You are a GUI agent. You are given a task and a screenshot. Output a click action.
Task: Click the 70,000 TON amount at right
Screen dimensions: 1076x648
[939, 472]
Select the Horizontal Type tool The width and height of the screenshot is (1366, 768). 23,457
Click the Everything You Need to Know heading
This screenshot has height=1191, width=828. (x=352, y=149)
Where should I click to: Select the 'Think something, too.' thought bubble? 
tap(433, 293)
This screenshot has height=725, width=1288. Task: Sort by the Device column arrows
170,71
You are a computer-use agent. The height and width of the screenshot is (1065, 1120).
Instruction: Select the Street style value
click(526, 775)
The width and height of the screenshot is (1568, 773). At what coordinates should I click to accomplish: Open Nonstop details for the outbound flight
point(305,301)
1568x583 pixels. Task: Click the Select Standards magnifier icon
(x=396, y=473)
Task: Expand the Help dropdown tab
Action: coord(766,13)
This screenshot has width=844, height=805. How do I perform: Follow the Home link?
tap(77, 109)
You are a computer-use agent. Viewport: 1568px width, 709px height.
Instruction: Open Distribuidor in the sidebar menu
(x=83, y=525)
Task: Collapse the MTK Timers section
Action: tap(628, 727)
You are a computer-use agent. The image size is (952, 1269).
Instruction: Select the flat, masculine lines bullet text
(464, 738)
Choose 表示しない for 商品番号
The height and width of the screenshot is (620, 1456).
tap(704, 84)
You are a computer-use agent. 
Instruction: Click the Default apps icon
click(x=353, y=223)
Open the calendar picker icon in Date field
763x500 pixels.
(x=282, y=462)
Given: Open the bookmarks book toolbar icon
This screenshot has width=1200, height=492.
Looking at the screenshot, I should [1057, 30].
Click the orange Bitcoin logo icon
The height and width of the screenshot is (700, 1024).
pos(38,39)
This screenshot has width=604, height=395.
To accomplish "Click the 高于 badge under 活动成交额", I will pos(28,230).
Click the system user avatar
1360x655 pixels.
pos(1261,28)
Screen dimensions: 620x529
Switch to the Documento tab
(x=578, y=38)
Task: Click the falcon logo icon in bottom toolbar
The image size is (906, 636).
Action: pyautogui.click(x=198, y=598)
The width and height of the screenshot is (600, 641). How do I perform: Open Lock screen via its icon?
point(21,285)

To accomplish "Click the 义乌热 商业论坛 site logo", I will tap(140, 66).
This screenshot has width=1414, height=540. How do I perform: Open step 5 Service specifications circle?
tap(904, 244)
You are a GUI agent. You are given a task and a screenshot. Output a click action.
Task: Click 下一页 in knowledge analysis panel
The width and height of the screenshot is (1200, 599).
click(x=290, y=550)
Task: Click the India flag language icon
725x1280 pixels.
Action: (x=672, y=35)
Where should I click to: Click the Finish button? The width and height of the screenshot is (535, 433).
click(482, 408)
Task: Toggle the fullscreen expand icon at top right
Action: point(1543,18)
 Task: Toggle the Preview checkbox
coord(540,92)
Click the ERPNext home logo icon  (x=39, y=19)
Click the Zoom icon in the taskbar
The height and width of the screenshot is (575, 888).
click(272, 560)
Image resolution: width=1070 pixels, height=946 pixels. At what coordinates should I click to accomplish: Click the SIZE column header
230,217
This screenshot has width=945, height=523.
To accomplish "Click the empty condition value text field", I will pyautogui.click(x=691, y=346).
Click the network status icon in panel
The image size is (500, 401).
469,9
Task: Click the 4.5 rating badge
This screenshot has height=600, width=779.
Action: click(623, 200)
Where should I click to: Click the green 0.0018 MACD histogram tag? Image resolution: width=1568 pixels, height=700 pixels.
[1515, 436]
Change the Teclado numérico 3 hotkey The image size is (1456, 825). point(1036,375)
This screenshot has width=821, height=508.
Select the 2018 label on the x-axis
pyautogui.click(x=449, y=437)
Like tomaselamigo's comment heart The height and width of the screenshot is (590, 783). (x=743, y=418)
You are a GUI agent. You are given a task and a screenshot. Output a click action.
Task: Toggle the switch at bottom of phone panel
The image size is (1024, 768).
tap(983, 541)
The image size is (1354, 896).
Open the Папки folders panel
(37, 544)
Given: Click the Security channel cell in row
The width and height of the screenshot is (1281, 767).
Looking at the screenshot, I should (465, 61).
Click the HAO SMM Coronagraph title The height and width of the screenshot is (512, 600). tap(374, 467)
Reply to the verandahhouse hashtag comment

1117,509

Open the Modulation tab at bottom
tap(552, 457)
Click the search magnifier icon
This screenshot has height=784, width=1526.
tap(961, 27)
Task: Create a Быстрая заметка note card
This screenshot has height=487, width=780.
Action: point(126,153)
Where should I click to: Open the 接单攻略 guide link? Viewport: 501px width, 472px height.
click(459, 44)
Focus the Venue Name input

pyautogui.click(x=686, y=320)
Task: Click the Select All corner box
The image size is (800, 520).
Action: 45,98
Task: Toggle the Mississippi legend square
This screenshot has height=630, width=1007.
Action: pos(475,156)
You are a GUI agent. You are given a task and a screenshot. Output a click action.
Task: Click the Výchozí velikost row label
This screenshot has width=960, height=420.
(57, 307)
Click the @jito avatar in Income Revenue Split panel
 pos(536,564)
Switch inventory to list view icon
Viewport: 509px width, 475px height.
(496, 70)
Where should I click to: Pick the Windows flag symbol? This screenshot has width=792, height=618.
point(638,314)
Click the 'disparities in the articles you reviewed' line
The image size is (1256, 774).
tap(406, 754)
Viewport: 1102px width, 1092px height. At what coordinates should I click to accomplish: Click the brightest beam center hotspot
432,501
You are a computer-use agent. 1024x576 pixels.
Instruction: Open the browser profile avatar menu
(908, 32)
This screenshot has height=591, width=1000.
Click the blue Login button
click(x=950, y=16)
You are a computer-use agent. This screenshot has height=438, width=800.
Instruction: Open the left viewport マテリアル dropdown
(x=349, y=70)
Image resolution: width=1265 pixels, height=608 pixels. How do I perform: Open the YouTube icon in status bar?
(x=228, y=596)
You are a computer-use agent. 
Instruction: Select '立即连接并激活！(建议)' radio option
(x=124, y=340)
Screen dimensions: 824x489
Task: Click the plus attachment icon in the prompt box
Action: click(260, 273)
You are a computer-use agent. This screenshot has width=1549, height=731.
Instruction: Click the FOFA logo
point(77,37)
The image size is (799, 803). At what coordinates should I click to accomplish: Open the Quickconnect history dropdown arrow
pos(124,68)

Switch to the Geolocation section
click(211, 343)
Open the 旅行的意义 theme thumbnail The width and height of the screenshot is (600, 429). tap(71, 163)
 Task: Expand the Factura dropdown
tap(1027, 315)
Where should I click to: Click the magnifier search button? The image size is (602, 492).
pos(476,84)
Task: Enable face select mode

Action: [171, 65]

===============

> [WHAT THE TASK ASKS] Start to finish, copy the material out exactly.

> [SOLUTION]
You are a GUI agent. You are given a task and a screenshot. Output a click action.
Task: Click the 70,000 TON amount at right
Screen dimensions: 1076x648
[939, 472]
Select the Horizontal Type tool The width and height of the screenshot is (1366, 768). 23,457
Click the Everything You Need to Know heading
This screenshot has height=1191, width=828. (x=352, y=149)
Where should I click to: Select the 'Think something, too.' thought bubble? 
tap(433, 293)
This screenshot has height=725, width=1288. Task: Sort by the Device column arrows
170,71
You are a computer-use agent. The height and width of the screenshot is (1065, 1120).
Instruction: Select the Street style value
click(526, 775)
The width and height of the screenshot is (1568, 773). At what coordinates should I click to accomplish: Open Nonstop details for the outbound flight
point(305,301)
1568x583 pixels. Task: Click the Select Standards magnifier icon
(x=396, y=473)
Task: Expand the Help dropdown tab
Action: coord(766,13)
This screenshot has width=844, height=805. How do I perform: Follow the Home link?
tap(77, 109)
You are a computer-use agent. Viewport: 1568px width, 709px height.
Instruction: Open Distribuidor in the sidebar menu
(x=83, y=525)
Task: Collapse the MTK Timers section
Action: tap(628, 727)
You are a computer-use agent. The image size is (952, 1269).
Instruction: Select the flat, masculine lines bullet text
(464, 738)
Choose 表示しない for 商品番号
The height and width of the screenshot is (620, 1456).
tap(704, 84)
You are a computer-use agent. 
Instruction: Click the Default apps icon
click(x=353, y=223)
Open the calendar picker icon in Date field
763x500 pixels.
(x=282, y=462)
Given: Open the bookmarks book toolbar icon
This screenshot has width=1200, height=492.
Looking at the screenshot, I should [1057, 30].
Click the orange Bitcoin logo icon
The height and width of the screenshot is (700, 1024).
pos(38,39)
This screenshot has width=604, height=395.
To accomplish "Click the 高于 badge under 活动成交额", I will pos(28,230).
Click the system user avatar
1360x655 pixels.
pos(1261,28)
Screen dimensions: 620x529
Switch to the Documento tab
(x=578, y=38)
Task: Click the falcon logo icon in bottom toolbar
The image size is (906, 636).
Action: pyautogui.click(x=198, y=598)
The width and height of the screenshot is (600, 641). How do I perform: Open Lock screen via its icon?
point(21,285)

To accomplish "Click the 义乌热 商业论坛 site logo", I will tap(140, 66).
This screenshot has width=1414, height=540. How do I perform: Open step 5 Service specifications circle?
tap(904, 244)
You are a GUI agent. You are given a task and a screenshot. Output a click action.
Task: Click 下一页 in knowledge analysis panel
The width and height of the screenshot is (1200, 599).
click(x=290, y=550)
Task: Click the India flag language icon
725x1280 pixels.
Action: (x=672, y=35)
Where should I click to: Click the Finish button? The width and height of the screenshot is (535, 433).
click(482, 408)
Task: Toggle the fullscreen expand icon at top right
Action: point(1543,18)
 Task: Toggle the Preview checkbox
coord(540,92)
Click the ERPNext home logo icon  (x=39, y=19)
Click the Zoom icon in the taskbar
The height and width of the screenshot is (575, 888).
click(272, 560)
Image resolution: width=1070 pixels, height=946 pixels. At what coordinates should I click to accomplish: Click the SIZE column header
230,217
This screenshot has width=945, height=523.
To accomplish "Click the empty condition value text field", I will pyautogui.click(x=691, y=346).
Click the network status icon in panel
The image size is (500, 401).
469,9
Task: Click the 4.5 rating badge
This screenshot has height=600, width=779.
Action: click(623, 200)
Where should I click to: Click the green 0.0018 MACD histogram tag? Image resolution: width=1568 pixels, height=700 pixels.
[1515, 436]
Change the Teclado numérico 3 hotkey The image size is (1456, 825). point(1036,375)
This screenshot has width=821, height=508.
Select the 2018 label on the x-axis
pyautogui.click(x=449, y=437)
Like tomaselamigo's comment heart The height and width of the screenshot is (590, 783). (x=743, y=418)
You are a GUI agent. You are given a task and a screenshot. Output a click action.
Task: Toggle the switch at bottom of phone panel
The image size is (1024, 768).
tap(983, 541)
The image size is (1354, 896).
Open the Папки folders panel
(37, 544)
Given: Click the Security channel cell in row
The width and height of the screenshot is (1281, 767).
Looking at the screenshot, I should (465, 61).
Click the HAO SMM Coronagraph title The height and width of the screenshot is (512, 600). tap(374, 467)
Reply to the verandahhouse hashtag comment

1117,509

Open the Modulation tab at bottom
tap(552, 457)
Click the search magnifier icon
This screenshot has height=784, width=1526.
tap(961, 27)
Task: Create a Быстрая заметка note card
This screenshot has height=487, width=780.
Action: point(126,153)
Where should I click to: Open the 接单攻略 guide link? Viewport: 501px width, 472px height.
click(459, 44)
Focus the Venue Name input

pyautogui.click(x=686, y=320)
Task: Click the Select All corner box
The image size is (800, 520).
Action: 45,98
Task: Toggle the Mississippi legend square
This screenshot has height=630, width=1007.
Action: pos(475,156)
You are a GUI agent. You are given a task and a screenshot. Output a click action.
Task: Click the Výchozí velikost row label
This screenshot has width=960, height=420.
(57, 307)
Click the @jito avatar in Income Revenue Split panel
 pos(536,564)
Switch inventory to list view icon
Viewport: 509px width, 475px height.
(496, 70)
Where should I click to: Pick the Windows flag symbol? This screenshot has width=792, height=618.
point(638,314)
Click the 'disparities in the articles you reviewed' line
The image size is (1256, 774).
tap(406, 754)
Viewport: 1102px width, 1092px height. At what coordinates should I click to accomplish: Click the brightest beam center hotspot
432,501
You are a computer-use agent. 1024x576 pixels.
Instruction: Open the browser profile avatar menu
(908, 32)
This screenshot has height=591, width=1000.
Click the blue Login button
click(x=950, y=16)
You are a computer-use agent. This screenshot has height=438, width=800.
Instruction: Open the left viewport マテリアル dropdown
(x=349, y=70)
Image resolution: width=1265 pixels, height=608 pixels. How do I perform: Open the YouTube icon in status bar?
(x=228, y=596)
You are a computer-use agent. 
Instruction: Select '立即连接并激活！(建议)' radio option
(x=124, y=340)
Screen dimensions: 824x489
Task: Click the plus attachment icon in the prompt box
Action: click(260, 273)
You are a computer-use agent. This screenshot has width=1549, height=731.
Instruction: Click the FOFA logo
point(77,37)
The image size is (799, 803). At what coordinates should I click to accomplish: Open the Quickconnect history dropdown arrow
pos(124,68)

Switch to the Geolocation section
click(211, 343)
Open the 旅行的意义 theme thumbnail The width and height of the screenshot is (600, 429). tap(71, 163)
 Task: Expand the Factura dropdown
tap(1027, 315)
Where should I click to: Click the magnifier search button? The image size is (602, 492).
pos(476,84)
Task: Enable face select mode

Action: [171, 65]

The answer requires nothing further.